Already the loop around img.getPixel(i,j) or setPixel takes 20 or more seconds. Is this such an expensive operation?
It may be because too many Objects of type Double being created.. thus it increase heap size and device starts freezing..
A way around is
double[] arr = new double[128]
for (int j = 0; j < 128; j++) {
for (int i = 0; i < 1680; i++) {
arr[i] = Math.random();
}
}
First of all Stephen C makes a good argument: Try to avoid creating a bunch of RGB-objects.
Second of all, you can make a huge improvement by replacing your relatively expensive calls to getPixel with a single call to getPixels
I made some quick testing and managed to cut to runtime to about 10%. Try it out. This was the code I used:
int[] pixels = new int[height * width];
img.getPixels(pixels, 0, width, 0, 0, width, height);
for(int pixel:pixels) {
// check the pixel
}
There is a disclaimer in the docs below for random that might be affecting performance, try creating an instance yourself rather than using the static version, I have highlighted the performance disclaimer in bold:
Returns a pseudo-random double n, where n >= 0.0 && n < 1.0. This method reuses a single instance of Random. This method is thread-safe because access to the Random is synchronized, but this harms scalability. Applications may find a performance benefit from allocating a Random for each of their threads.

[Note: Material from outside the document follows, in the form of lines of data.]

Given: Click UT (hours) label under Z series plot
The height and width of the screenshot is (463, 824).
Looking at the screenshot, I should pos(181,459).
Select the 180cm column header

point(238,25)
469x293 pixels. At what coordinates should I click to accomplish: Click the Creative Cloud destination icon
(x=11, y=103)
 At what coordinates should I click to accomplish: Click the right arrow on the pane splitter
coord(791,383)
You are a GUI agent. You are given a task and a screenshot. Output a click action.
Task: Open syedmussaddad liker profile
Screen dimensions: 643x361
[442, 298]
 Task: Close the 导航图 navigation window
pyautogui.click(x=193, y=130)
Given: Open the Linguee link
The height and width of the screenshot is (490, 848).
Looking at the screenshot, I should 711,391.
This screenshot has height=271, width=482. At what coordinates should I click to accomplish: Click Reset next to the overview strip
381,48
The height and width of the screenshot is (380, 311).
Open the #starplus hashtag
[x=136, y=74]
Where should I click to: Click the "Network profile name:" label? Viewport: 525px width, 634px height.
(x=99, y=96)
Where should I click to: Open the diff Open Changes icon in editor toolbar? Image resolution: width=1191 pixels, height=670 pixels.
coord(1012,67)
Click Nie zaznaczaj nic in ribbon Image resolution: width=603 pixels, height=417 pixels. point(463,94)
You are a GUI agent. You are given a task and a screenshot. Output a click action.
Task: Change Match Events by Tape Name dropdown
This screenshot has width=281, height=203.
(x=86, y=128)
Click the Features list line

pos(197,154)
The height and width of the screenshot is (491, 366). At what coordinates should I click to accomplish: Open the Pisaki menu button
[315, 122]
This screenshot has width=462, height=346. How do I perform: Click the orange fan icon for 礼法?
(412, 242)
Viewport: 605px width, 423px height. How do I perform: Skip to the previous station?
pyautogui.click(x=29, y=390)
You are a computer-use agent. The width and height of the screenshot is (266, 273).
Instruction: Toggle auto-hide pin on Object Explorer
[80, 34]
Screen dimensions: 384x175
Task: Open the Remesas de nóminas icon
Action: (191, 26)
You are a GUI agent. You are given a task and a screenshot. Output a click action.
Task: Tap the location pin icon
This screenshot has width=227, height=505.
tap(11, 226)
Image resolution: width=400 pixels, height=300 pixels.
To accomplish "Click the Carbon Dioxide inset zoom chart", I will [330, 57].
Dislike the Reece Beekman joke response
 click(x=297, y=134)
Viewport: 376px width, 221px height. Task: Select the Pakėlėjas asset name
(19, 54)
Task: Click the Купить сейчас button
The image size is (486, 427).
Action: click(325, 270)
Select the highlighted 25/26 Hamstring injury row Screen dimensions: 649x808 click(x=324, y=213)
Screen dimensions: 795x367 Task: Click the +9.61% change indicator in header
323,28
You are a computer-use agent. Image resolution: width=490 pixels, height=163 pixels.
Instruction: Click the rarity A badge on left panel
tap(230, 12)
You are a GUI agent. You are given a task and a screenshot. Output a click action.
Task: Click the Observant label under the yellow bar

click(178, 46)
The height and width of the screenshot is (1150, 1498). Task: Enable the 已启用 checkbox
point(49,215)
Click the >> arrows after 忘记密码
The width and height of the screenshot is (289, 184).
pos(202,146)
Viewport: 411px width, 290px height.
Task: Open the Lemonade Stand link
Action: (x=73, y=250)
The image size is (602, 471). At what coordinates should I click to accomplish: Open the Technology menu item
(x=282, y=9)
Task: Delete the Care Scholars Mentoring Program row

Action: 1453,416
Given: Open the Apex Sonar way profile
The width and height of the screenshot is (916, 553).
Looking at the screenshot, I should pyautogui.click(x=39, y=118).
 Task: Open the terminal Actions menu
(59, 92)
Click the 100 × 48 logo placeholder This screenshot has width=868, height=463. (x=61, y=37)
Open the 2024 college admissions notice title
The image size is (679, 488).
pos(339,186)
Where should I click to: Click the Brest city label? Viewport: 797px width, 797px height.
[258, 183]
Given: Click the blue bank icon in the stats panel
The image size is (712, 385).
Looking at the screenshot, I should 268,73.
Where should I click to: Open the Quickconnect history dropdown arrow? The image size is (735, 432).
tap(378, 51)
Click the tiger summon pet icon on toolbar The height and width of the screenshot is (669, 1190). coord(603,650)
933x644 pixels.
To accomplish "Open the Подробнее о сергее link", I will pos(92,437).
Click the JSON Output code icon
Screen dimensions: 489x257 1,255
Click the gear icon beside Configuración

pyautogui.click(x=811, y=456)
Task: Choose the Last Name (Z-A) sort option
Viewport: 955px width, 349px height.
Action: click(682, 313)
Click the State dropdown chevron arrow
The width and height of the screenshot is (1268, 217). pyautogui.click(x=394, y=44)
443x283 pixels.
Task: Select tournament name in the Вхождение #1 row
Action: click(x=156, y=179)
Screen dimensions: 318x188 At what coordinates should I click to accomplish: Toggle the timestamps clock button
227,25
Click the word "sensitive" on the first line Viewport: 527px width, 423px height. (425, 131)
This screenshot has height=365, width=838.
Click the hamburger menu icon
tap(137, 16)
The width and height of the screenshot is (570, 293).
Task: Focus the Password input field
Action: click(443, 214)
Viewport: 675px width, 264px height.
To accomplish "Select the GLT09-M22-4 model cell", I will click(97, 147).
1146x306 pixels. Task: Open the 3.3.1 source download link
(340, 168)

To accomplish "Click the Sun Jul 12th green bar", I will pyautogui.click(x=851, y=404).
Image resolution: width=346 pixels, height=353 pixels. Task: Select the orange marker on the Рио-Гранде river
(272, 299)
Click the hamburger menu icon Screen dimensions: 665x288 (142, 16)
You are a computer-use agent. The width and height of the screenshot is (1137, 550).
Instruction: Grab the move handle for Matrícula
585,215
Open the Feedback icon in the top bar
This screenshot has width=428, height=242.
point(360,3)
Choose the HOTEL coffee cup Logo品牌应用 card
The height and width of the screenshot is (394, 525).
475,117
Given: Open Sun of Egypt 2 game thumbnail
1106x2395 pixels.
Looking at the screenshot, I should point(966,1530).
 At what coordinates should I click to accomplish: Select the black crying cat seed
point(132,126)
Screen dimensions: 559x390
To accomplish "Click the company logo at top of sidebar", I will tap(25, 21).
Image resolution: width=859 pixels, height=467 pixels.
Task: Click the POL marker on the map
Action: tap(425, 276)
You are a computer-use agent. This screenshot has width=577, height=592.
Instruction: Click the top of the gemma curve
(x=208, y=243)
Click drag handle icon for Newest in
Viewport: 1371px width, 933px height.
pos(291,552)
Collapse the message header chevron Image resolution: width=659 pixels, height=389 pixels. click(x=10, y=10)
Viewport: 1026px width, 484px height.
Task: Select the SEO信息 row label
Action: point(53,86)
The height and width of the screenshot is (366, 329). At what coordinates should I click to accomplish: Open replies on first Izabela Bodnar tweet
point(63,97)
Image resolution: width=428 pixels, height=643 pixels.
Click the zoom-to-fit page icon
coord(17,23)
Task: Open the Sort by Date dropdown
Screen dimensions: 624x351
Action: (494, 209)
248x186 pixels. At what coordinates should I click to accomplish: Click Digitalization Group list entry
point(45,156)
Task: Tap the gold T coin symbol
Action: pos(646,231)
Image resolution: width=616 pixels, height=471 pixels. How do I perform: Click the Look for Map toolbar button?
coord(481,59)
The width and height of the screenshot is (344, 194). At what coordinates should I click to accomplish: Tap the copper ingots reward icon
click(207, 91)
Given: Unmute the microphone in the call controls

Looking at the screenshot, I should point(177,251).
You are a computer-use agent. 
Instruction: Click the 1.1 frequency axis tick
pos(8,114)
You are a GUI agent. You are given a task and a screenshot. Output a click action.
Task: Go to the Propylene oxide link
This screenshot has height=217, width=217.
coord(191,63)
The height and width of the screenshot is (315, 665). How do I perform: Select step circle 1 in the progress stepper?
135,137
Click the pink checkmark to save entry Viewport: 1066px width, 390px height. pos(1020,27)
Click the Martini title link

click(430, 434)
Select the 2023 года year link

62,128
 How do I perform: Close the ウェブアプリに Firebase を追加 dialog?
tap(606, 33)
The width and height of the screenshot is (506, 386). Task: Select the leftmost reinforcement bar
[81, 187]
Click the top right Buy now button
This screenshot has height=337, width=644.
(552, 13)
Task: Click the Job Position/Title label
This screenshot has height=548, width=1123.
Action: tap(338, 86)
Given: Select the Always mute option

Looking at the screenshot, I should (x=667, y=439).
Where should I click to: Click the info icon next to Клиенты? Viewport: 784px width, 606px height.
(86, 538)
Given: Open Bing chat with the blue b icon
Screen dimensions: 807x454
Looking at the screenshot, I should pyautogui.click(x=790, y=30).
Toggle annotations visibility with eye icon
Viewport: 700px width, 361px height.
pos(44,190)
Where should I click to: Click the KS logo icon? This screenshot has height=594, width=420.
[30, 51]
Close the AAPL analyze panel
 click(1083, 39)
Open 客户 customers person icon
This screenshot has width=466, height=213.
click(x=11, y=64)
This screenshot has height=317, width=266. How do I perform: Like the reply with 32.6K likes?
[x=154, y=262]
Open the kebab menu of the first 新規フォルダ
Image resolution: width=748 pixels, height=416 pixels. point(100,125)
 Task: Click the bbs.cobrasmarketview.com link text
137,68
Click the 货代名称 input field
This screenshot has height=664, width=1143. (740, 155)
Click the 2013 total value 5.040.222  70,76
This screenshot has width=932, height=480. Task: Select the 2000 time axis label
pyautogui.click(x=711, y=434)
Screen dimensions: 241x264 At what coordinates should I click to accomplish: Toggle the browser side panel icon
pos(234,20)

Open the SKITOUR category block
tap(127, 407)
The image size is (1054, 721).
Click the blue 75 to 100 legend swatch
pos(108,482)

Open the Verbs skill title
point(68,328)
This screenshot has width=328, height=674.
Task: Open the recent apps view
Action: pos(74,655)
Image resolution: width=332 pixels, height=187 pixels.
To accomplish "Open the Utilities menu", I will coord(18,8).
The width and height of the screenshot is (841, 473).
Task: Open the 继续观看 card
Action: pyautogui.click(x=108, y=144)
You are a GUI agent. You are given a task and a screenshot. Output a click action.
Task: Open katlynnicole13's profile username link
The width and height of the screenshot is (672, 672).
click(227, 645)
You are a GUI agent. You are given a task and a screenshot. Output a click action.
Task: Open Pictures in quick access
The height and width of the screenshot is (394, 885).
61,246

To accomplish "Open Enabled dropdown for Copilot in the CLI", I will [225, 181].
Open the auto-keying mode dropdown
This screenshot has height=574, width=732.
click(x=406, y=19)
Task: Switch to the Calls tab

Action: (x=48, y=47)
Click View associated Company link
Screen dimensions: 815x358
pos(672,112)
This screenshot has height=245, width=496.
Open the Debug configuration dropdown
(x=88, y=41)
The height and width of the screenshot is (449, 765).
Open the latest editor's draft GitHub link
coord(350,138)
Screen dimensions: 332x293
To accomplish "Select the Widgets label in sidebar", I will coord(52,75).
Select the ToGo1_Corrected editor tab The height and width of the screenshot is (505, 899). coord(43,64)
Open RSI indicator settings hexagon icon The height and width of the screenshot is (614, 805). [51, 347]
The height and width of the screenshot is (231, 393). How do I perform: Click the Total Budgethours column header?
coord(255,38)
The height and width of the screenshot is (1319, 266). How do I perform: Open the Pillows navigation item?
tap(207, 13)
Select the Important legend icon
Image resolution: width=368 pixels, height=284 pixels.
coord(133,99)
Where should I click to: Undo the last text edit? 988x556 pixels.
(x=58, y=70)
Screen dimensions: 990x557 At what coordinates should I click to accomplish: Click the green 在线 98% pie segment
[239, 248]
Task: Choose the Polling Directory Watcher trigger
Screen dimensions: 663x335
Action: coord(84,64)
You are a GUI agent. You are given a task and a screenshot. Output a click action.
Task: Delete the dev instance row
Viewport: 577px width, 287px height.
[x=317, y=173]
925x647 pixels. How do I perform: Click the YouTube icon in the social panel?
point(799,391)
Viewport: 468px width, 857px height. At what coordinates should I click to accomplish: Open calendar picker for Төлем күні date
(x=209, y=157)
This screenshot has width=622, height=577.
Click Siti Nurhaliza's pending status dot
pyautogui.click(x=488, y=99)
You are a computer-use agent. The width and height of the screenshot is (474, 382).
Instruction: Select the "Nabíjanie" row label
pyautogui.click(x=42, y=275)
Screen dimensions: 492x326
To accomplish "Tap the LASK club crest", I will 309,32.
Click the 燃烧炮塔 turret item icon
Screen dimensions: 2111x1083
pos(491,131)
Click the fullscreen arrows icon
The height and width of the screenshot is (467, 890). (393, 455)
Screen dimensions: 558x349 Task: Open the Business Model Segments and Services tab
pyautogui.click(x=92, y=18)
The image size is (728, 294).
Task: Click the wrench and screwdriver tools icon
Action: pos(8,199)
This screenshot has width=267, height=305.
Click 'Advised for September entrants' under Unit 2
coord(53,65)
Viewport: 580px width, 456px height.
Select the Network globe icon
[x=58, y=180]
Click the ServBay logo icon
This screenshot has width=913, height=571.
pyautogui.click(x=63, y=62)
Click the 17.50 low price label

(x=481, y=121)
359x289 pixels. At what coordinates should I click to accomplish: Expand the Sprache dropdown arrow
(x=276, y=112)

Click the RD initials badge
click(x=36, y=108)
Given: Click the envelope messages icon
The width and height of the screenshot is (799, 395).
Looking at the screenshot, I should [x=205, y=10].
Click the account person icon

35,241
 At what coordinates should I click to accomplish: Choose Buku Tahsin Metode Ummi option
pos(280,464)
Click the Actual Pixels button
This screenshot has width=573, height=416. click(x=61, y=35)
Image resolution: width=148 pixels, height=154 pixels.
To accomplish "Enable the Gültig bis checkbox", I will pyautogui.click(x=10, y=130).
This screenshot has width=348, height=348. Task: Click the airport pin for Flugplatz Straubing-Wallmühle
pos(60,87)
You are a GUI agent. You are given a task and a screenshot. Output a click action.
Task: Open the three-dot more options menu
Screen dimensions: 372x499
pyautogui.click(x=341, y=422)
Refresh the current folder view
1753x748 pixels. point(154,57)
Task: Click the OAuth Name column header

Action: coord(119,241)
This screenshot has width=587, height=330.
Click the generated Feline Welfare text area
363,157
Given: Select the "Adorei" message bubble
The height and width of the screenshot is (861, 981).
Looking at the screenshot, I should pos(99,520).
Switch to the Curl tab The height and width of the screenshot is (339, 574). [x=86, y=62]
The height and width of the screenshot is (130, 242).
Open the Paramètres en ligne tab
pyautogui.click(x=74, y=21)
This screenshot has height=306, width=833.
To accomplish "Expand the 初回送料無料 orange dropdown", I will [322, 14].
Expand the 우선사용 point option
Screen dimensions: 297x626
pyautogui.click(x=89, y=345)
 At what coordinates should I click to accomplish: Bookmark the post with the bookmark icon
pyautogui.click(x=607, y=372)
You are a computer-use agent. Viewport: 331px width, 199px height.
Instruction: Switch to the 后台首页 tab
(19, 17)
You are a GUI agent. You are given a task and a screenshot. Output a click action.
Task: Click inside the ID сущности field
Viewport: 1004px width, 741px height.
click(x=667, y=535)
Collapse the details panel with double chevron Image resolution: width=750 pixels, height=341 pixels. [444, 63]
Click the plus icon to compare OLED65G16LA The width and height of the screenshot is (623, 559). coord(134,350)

Try creating your own random as a static field of your class to avoid synchronized access:
private static Random random = new Random();
Then use it as follows:
double r = random.nextDouble();
also consider using float (random.nextFloat()) if you do not need double precision.
RGB is only a class that calculates the red, green and blue value and the filter simply returns true if all three color parts are below 100 or any othe specified value.
One problem is that you are creating height * width instances of the RGB class, simply to test whether a single pizel is black. Replace that method with a static method call that takes the pixel to be tested as an argument.
More generally, if you don't know why some piece of code is slow ... profile it. In this case, the profiler would tell you that a significant amount of time is spent in the RGB constructor. And the memory profiler would tell you that large numbers of RGB objects are being created and garbage collected.